Details
-
Improvement
-
Status: Resolved
-
Low
-
Resolution: Won't Fix
-
None
-
None
Description
In my very long post on CASSANDRA-6602, I mentioned a more aggressive windowing strategy, which looks for opportunities to compact into larger SSTables sooner. The original approach was that when we have min_threshold windows of the same size and another one of the same size appears next to them, those windows (not including the newest addition) merge. This new approach doesn't wait for a (min_threshold+1)th one. As soon as min_threshold windows of one size are created, they merge at once. The only exception is the "incoming window", which stays outside of merging with other windows until it is no longer the incoming window.
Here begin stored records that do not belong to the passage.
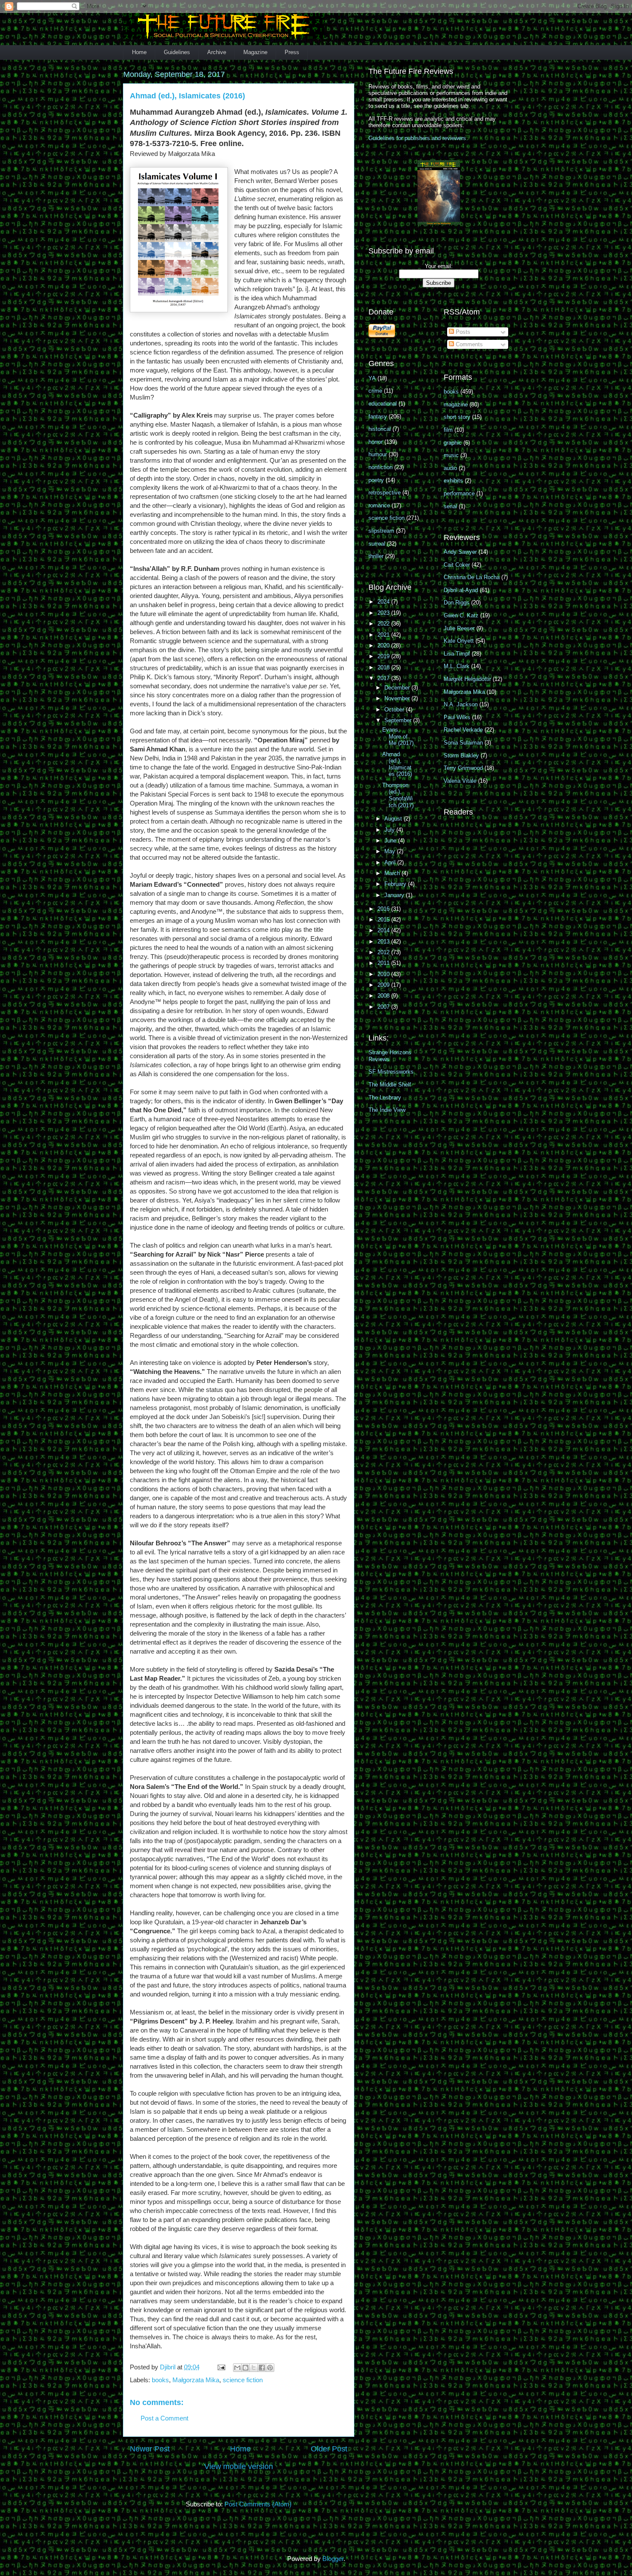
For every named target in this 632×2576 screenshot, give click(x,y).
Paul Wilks (457, 717)
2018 (384, 667)
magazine (456, 404)
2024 (384, 601)
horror (375, 442)
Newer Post (150, 2449)
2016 (384, 909)
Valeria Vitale (460, 781)
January (395, 895)
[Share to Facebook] (262, 2367)
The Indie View (386, 1110)
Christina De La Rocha (472, 577)
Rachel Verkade (463, 729)
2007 (384, 1007)
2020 (384, 645)
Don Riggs (456, 602)
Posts (462, 332)
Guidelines (177, 52)
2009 (384, 985)
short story (457, 417)
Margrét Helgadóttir (467, 679)
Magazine (255, 52)
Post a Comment (164, 2418)
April (390, 862)
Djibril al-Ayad (461, 590)
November (397, 698)
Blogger (333, 2558)
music (451, 455)
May (390, 851)
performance (459, 493)
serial (450, 506)
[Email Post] (220, 2367)
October (395, 709)
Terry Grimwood (463, 768)
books (160, 2380)
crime (375, 391)
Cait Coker (457, 565)
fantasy (377, 416)
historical (379, 429)
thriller (375, 556)
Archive (216, 52)
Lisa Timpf (457, 653)
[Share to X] (253, 2367)
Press (292, 52)
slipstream (381, 531)
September (398, 720)
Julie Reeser (459, 628)
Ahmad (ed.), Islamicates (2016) (397, 764)
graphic (453, 443)
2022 (384, 623)
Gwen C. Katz (461, 615)
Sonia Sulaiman (463, 742)
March (393, 873)
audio (450, 468)
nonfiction (380, 467)
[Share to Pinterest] (270, 2367)
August (394, 818)
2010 (384, 974)
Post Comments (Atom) (257, 2504)
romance (379, 505)
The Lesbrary (384, 1097)
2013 (384, 941)
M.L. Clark (456, 666)
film (448, 430)
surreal (376, 543)
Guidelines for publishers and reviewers (417, 138)
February (396, 884)
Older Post (329, 2449)
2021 (384, 635)
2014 (384, 930)
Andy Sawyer (460, 552)
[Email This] (237, 2367)
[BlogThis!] (245, 2367)
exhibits (453, 480)
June (391, 840)
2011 (384, 963)
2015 (384, 919)
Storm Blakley (461, 755)
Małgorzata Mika (195, 2380)
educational (382, 403)
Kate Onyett (459, 641)
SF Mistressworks (391, 1071)
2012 (384, 952)
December (397, 687)
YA (372, 378)
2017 (384, 678)
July (390, 830)
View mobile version (238, 2466)
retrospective (384, 492)
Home (139, 52)
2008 (384, 995)
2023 (384, 613)
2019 (384, 656)
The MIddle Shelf (389, 1084)
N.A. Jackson (461, 704)
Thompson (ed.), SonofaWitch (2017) (398, 795)
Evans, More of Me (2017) (398, 736)
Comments (468, 344)
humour (377, 454)
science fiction (243, 2380)
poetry (376, 480)
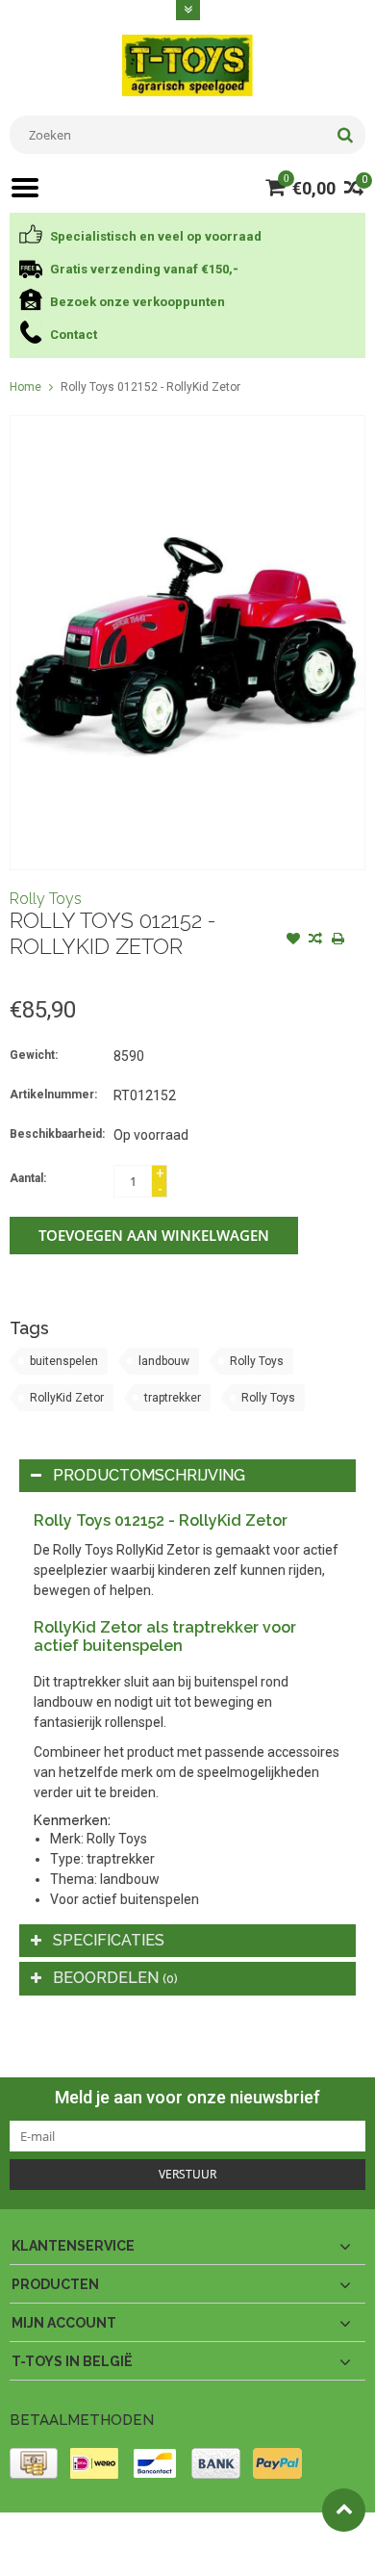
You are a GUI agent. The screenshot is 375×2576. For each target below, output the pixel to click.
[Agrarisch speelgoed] (187, 64)
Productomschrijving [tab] (149, 1475)
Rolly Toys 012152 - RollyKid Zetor (150, 387)
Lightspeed (39, 2553)
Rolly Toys (46, 898)
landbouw (163, 1361)
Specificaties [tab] (108, 1940)
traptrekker (172, 1397)
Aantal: (28, 1178)
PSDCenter (261, 2535)
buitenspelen (64, 1361)
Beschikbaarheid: (57, 1134)
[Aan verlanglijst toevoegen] (293, 940)
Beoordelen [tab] (115, 1978)
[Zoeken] (344, 135)
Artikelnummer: (53, 1094)
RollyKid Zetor (67, 1397)
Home (25, 387)
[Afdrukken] (337, 940)
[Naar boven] (343, 2510)
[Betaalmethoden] (34, 2463)
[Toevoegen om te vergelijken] (315, 940)
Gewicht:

This does mean that occasionally more than min_threshold SSTables, not all of similar size get compacted, intentionally. For example, let's say min_threshold is 4, then if we have 3 windows size 16, 3 windows size 4 and just get a 4th size 1 window that isn't the incoming window, we immediately merge all of those into a size 64 window. Typically we expect one SSTable to be in each window with a file size corresponding to the window size in some unit of measure. So we merge roughly 10 SSTables in that scenario.
These bigger compactions happen rarely, about as often as a similar thing happens in STCS (on occasion the number of SSTables gets very small). This tweak to DTCS is meant to mimic that behavior in STCS. It has been observed that DTCS typically has 50% to 100% more SSTables than STCS, so this is a way to counter that.